Start of Block

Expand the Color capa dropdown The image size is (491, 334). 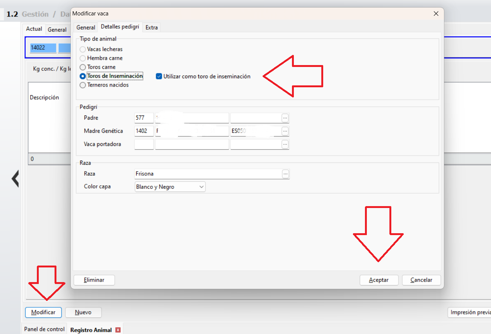[x=201, y=187]
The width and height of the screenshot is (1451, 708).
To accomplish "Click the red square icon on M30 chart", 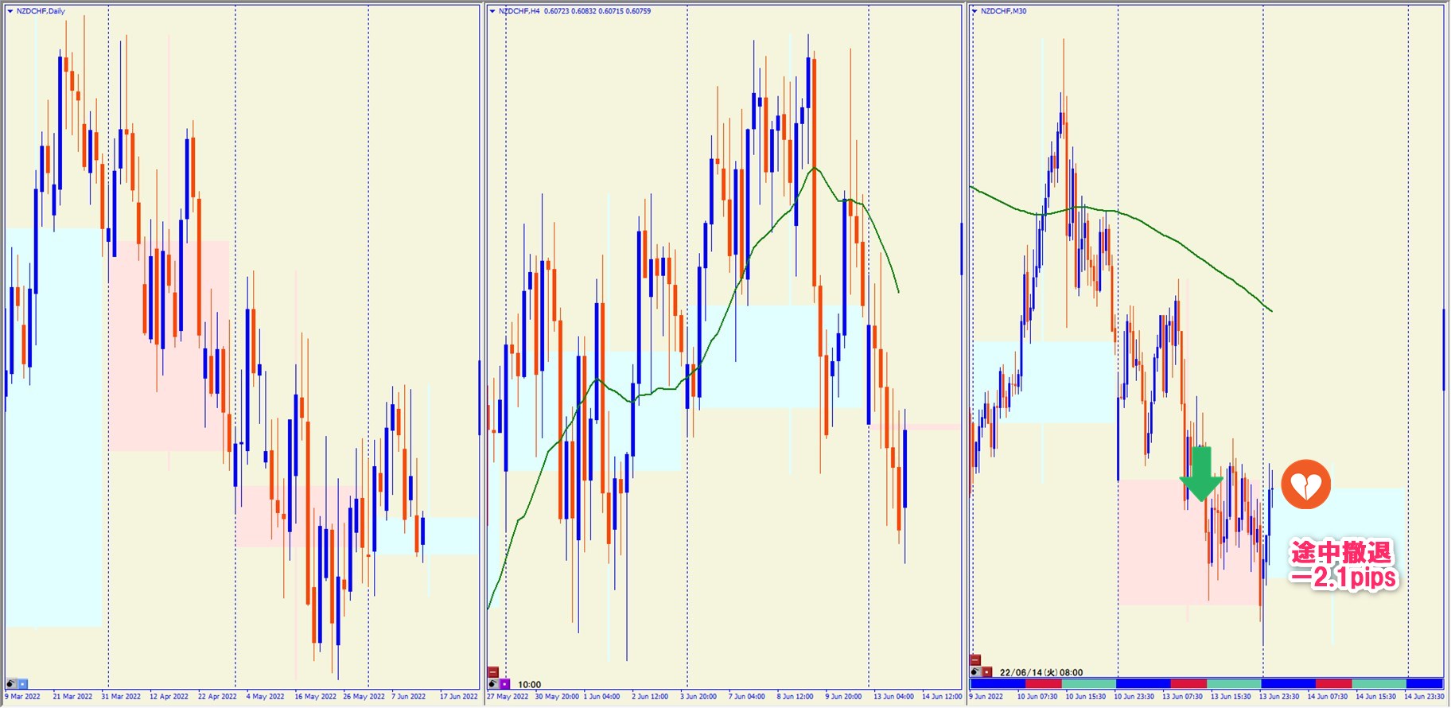I will pos(986,672).
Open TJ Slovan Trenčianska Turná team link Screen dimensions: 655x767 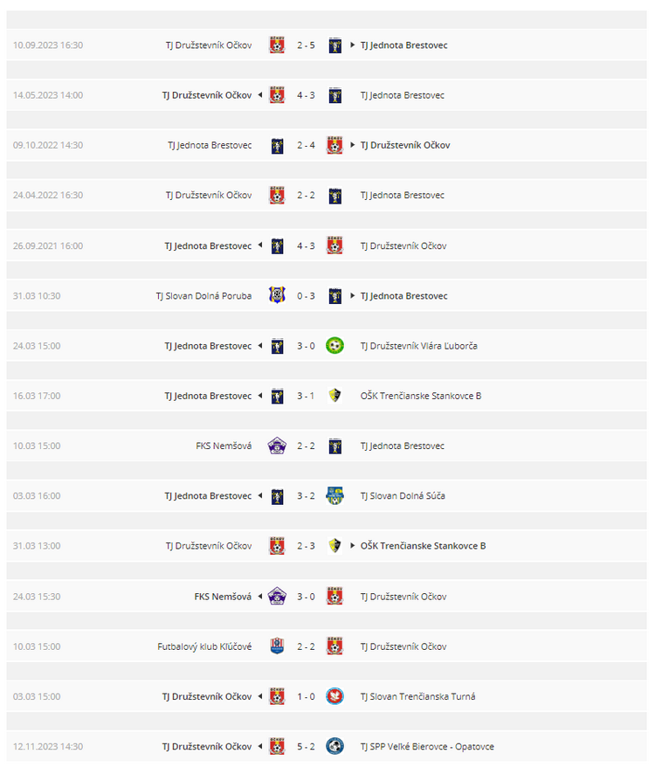pyautogui.click(x=417, y=696)
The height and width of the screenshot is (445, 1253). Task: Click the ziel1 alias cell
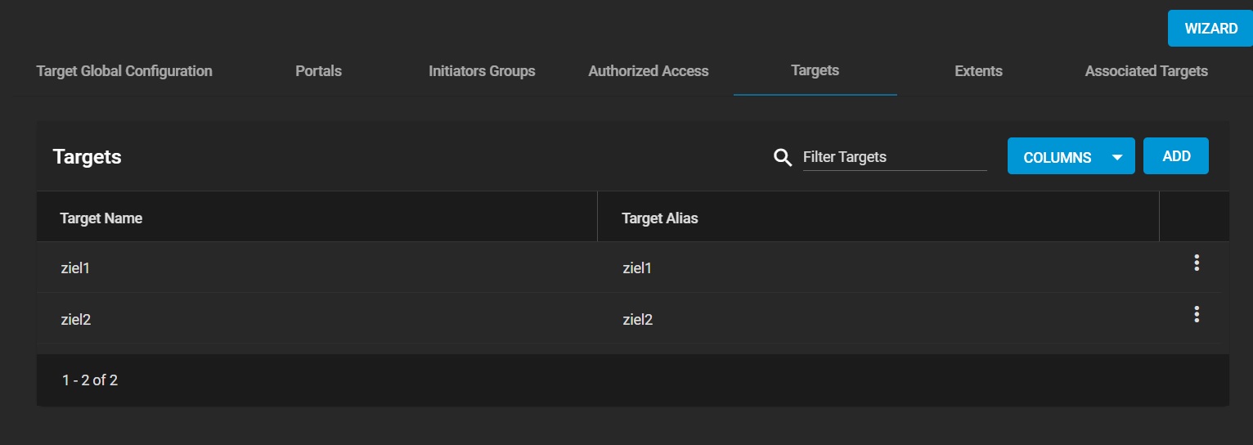coord(637,268)
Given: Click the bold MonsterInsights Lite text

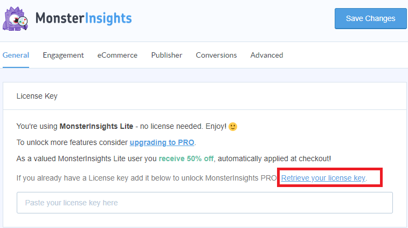Looking at the screenshot, I should pos(96,127).
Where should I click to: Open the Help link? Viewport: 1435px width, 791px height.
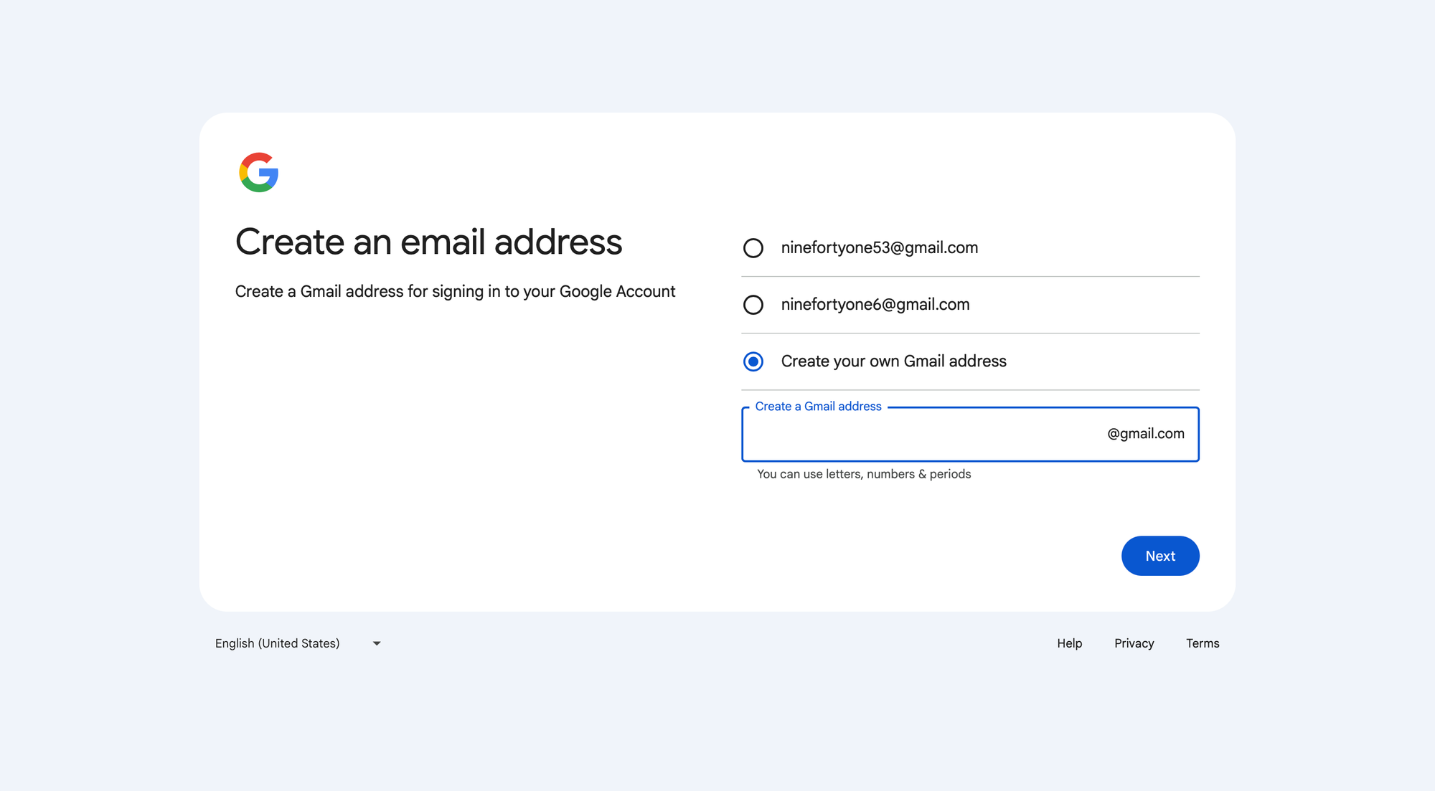[x=1069, y=643]
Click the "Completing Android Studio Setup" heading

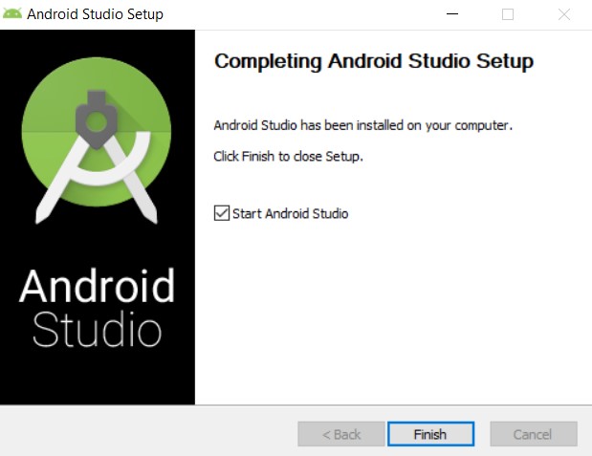tap(373, 61)
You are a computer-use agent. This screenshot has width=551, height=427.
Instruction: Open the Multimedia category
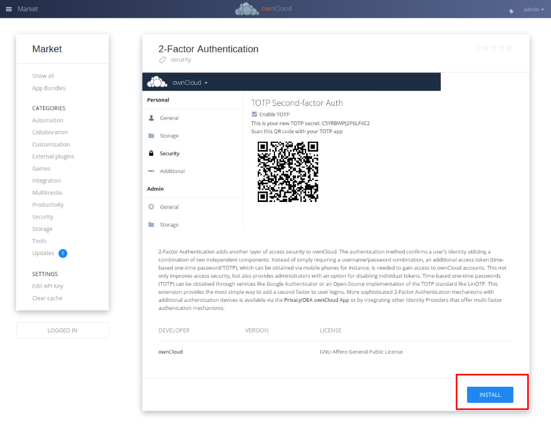pos(47,193)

End of Block

Brief: These lines alone form the answer: the one containing "The height and" and every line after it through the end of the material, exactly as written, pictures left out.

Reply to the task:
The height and width of the screenshot is (445, 1253). Task: Click the ziel1 alias cell
coord(637,268)
Given: Click the bold MonsterInsights Lite text

Looking at the screenshot, I should pos(96,127).
Where should I click to: Open the Help link? Viewport: 1435px width, 791px height.
[x=1069, y=643]
Click the "Completing Android Studio Setup" heading

tap(373, 61)
You are a computer-use agent. This screenshot has width=551, height=427.
Instruction: Open the Multimedia category
pos(47,193)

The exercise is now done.